O segmento da construção civil, representado pelos sindicatos da indústria (Sinduscon) e de trabalhadores (STICC) aprovou – e vetou –, conforme seus interesses, todas as 107 resoluções votadas na audiência para revisar o Plano Diretor de Porto Alegre, no sábado, 26 de maio. A predominância era tamanha que o grupo podia aprovar o que bem entendesse.
Ao todo, serão apreciadas 454 propostas, ou seja, faltam mais de 300 a serem discutidas. Os assuntos mais polêmicos – alturas máximas e áreas especiais de interesse cultural – ficaram para o próximo sábado, 2 de junho. Mas o resultado é previsível: vai prevalecer a tese do Sinduscon, de que não deve haver mudanças no Plano Diretor, ou seja, nem as alturas dos prédios devem ser reduzidas, nem os recuos aumentados.
O outro fato marcante do evento foi o público: quase 2 mil pessoas. Ao todo, 1773 se credenciaram para votar. Trata-se, disparado, do maior público de reuniões sobre o Plano Diretor, desde o início da revisão, no final de 2002. Desta vez, ao invés de um equilíbrio no embate Sinduscon-Associações de Moradores, houve uma diferença brutal. O Sindicato da Indústria da Construção Civil atropelou o movimento comunitário, que luta por reformulações no Plano.

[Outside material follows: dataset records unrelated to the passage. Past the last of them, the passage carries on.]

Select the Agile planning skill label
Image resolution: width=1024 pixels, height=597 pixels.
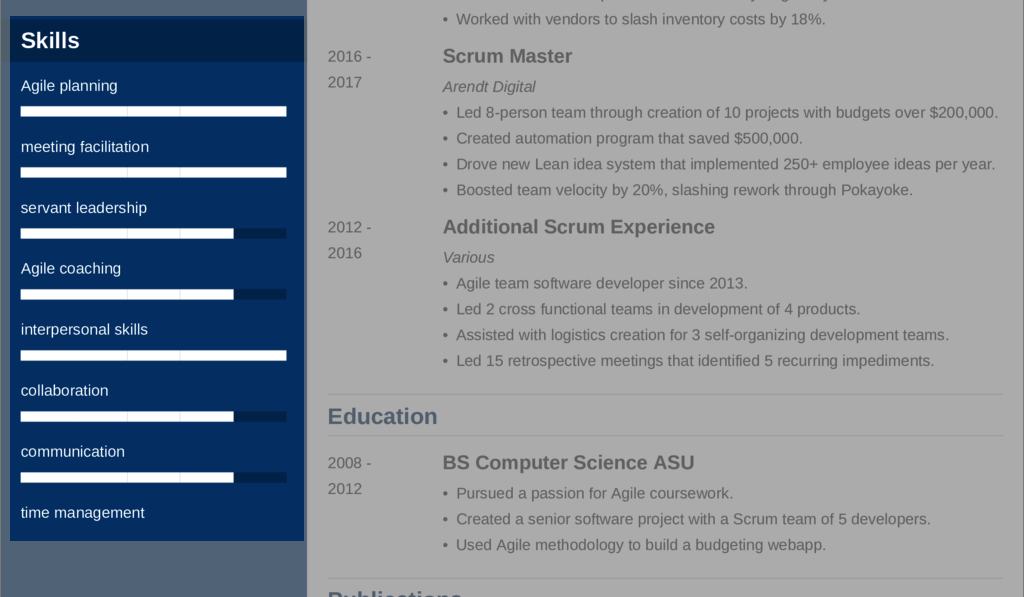pyautogui.click(x=69, y=86)
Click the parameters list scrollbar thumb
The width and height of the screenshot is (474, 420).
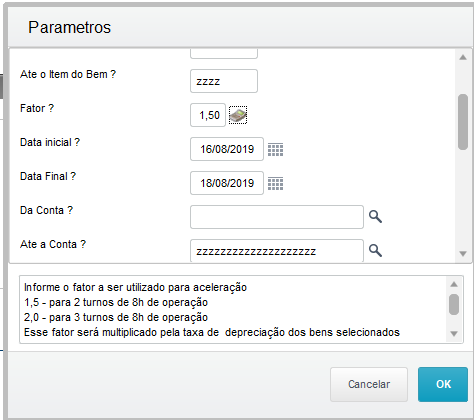coord(463,122)
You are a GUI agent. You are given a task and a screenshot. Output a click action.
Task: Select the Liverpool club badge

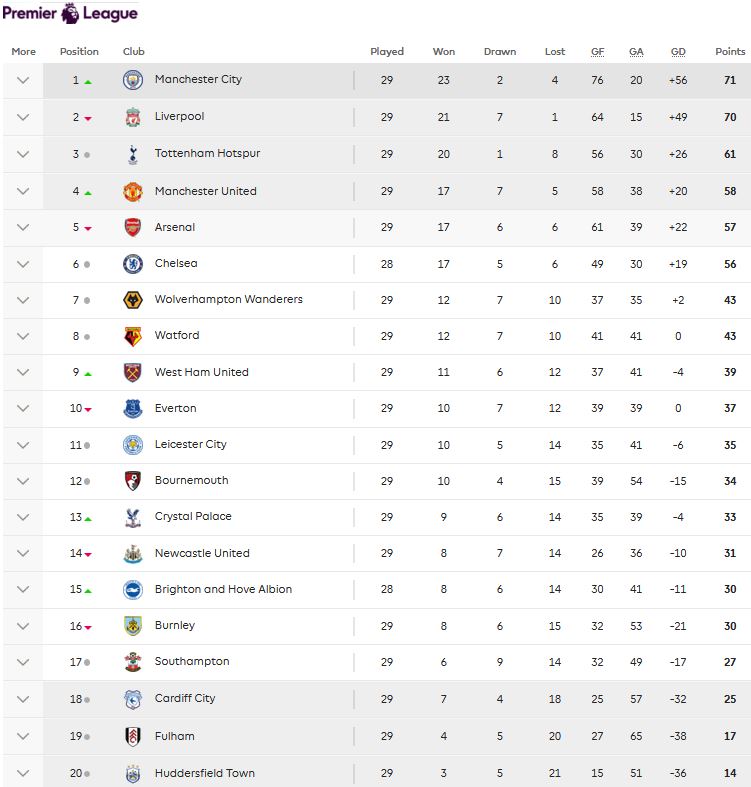(133, 117)
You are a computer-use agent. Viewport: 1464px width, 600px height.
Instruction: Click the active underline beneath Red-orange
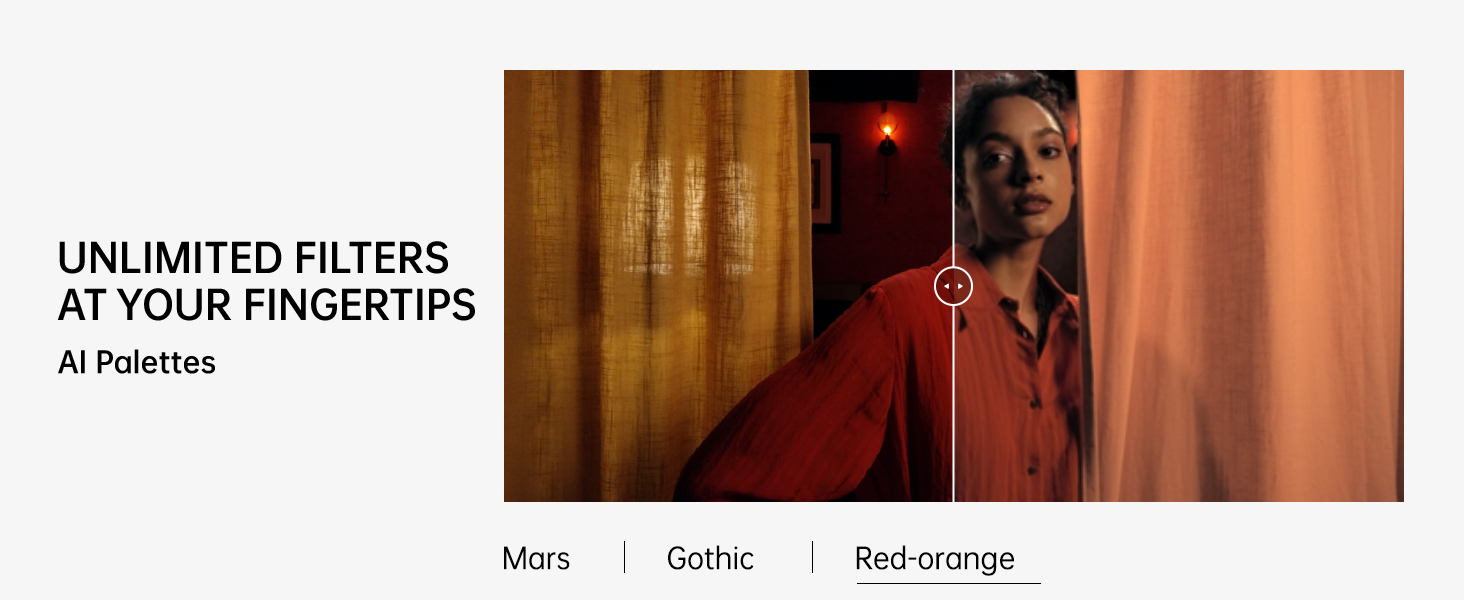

Os empresários levaram um bom contingente, mas não foram eles que fizeram a diferença. Quem garantiu a superlotação do Salão de Atos da UFRGS foi o STICC – Sindicato dos Trabalhadores nas Indústrias da Construção Civil de Porto Alegre. Na véspera, o grupo realizou reuniões em diversos pontos da cidade. A partir das 5h30 da manhã de sábado lotou dezenas de ônibus e garantiu a vitória na audiência do Plano. A organização foi de grande competência e incluiu transporte, café da manhã, almoço e vale-lanche.
Para que ninguém se atrapalhasse na hora de votar, um esquema explícito de orientação à massa trabalhadora. O informativo do STICC, o “Marreta”, edição de maio, deixa claro o sistema: “Colegas do nosso sindicato estarão uniformizados organizando como você deverá votar”.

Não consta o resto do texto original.